You may have experienced VPN block issues by the Windows firewall. Usually, it’s a default setting, but there’s always a way to get around it and get connected again. You may refer to the solutions below.
Add VPN Exclusion
1. Open Windows Defender Security Center.
2. Go to Virus & Threat protection settings:
3. Select Exclusions > Add or remove exclusions:
4. Select Add an exclusion and add FastVPN app (C:\Program Files (x86)\FastVPN\FastVPN.exe):
Change allow app settings
1. Open Control Panel:
2. Select System & Security:
3. Click Windows Defender Firewall:
4. On the left panel, click Allow an app through Windows Firewall.

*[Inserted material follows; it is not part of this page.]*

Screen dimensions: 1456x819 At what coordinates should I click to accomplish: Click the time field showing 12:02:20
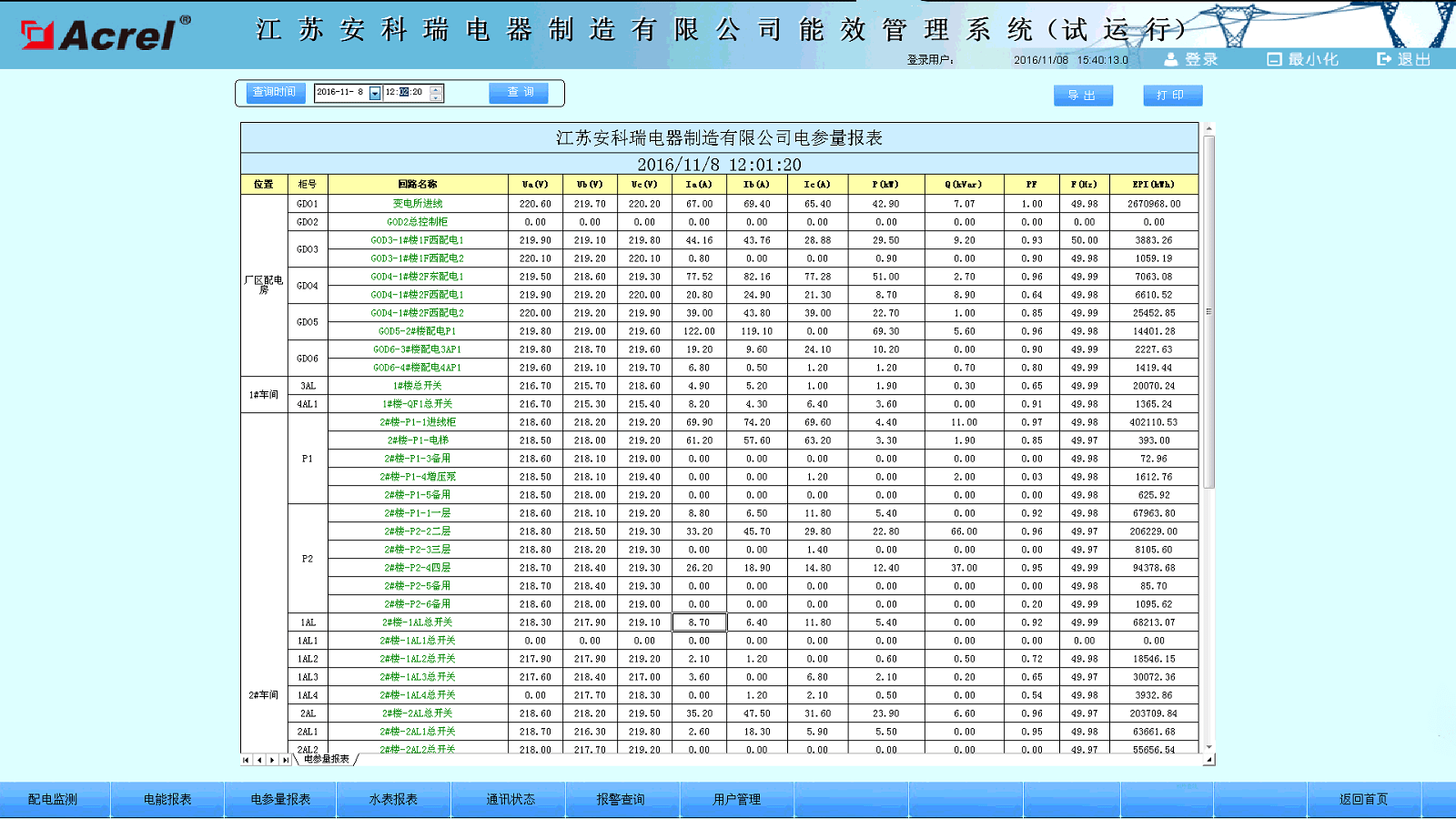[405, 93]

A window in which you can allow or prevent any app will appear:
5. Click Change Settings:
6. Check for your VPN from the list of programs and apps you want to allow through your firewall.
7. Check Public or Private to select the network type on which you want the VPN to run.
8. If you cannot find FastVPN app, click
Allow another app:
9. Select FastVPN (C:\Program Files (x86)\FastVPN\FastVPN.exe) then click Add and OK:
Change Adapter Settings
1. Open Control Panel and select
Network & Internet:
2. Select Network and Sharing Center:
3. On the left pane, click Change adapter settings:
4. Click
File button.
5. Select New incoming connection.
6. Select all users you want to access your VPN connection.
7. Check Through the Internet option.
8. Click Next.
9. From the list of protocols, mark the Internet protocols you want your VPN to connect to.
10. Double click Internet Protocol Version 4 (TCP/IPv4).
11. Go to Control Panel again and select Windows Firewall:
12. Click Advanced Settings:
13. Click Inbound Rules > Actions:
14. Click New Rule:
15. In the Wizard, choose Port and click Next. Most VPN clients use ports 500 and 4500 UDP, and port 1723 for TCP. You can use TCP and insert 1723 in Specific remote ports field:
16. Click Next.
17. Select
Allow the connection and click Next:
18. When asked "When does this rule apply?", select all options (
Domain, Private, Public) and apply the rule to all.
19. Choose a name and description to fill the Name and Description.
20. Click Finish.
Create new inbound rule
1. Open Windows firewall with advanced security.
2. Click inbound rules on the left.
3. Click New rule on the right.
4. Click Custom rule.
5. Specify programs or leave as all programs.
6. Specify ports or leave as all ports.
7. Click "These IP addresses" under remote IP.
8. Click "This IP address range".
9. Type from
10.8.0.1 To
10.8.0.254.
10. Close and click Next, then leave as "Allow the connection".
11. Apply to all profiles.
12. Name your profile and click Finish.
You should then be able to connect to your home devices through VPN.
Enable rule for PPTP
1. Open Control Panel.
2. Select Windows Firewall.
3. Select Advanced Settings:
4. Search for the "Routing and Remote Access" option under Inbound Rules and Outbound Rules. For Inbound Rules: right-click "Routing and Remote Access (PPTP-In)", select Enable Rule. For Outbound Rules: right-click "Routing and Remote Access (PPTP-Out)", select Enable Rule.
Open ports
In order to allow your VPN traffic to pass through the firewall, open the following ports:
1. IP Protocol=TCP, TCP Port number=1723 – used by PPTP control path.
2. IP Protocol=GRE (value 47) – used by PPTP data path.
3. Make sure that these ports are allowed on Windows Firewall with corresponding network profiles.
4. DO NOT configure RRAS static filters if you are running on the same server RRAS based NAT router functionality. This is because RRAS static filters are stateless and NAT translation requires a stateful edge firewall like ISA firewall.
5. In general, VPN error 807 indicates that the network connection between your computer and the VPN server was interrupted. This also can be caused by an issue in the VPN transmission and is commonly the result of Internet latency or simply means that your VPN server has reached capacity. Try to reconnect to the VPN server.
Turn off SSL monitoring
Depending on your firewall or security software, there are steps to take to fix VPN blocked by Windows firewall. Here’s what to do if you’re using NOD32 or Kaspersky.
NOD32:
- Select Setup.
- Select Advanced Setup.
- Select Antivirus and antispyware.
- Select Web access protection.
- Select HTTP, HTTPS > HTTP scanner setup, and set HTTPS filtering mode to "Do not use HTTPS protocol checking".
Kaspersky:
- Select Settings.
- Select Traffic Monitoring panel.
- Select Port Settings or settings.
- Select Network.
- Select Port Settings and uncheck the box for port 443/SSL.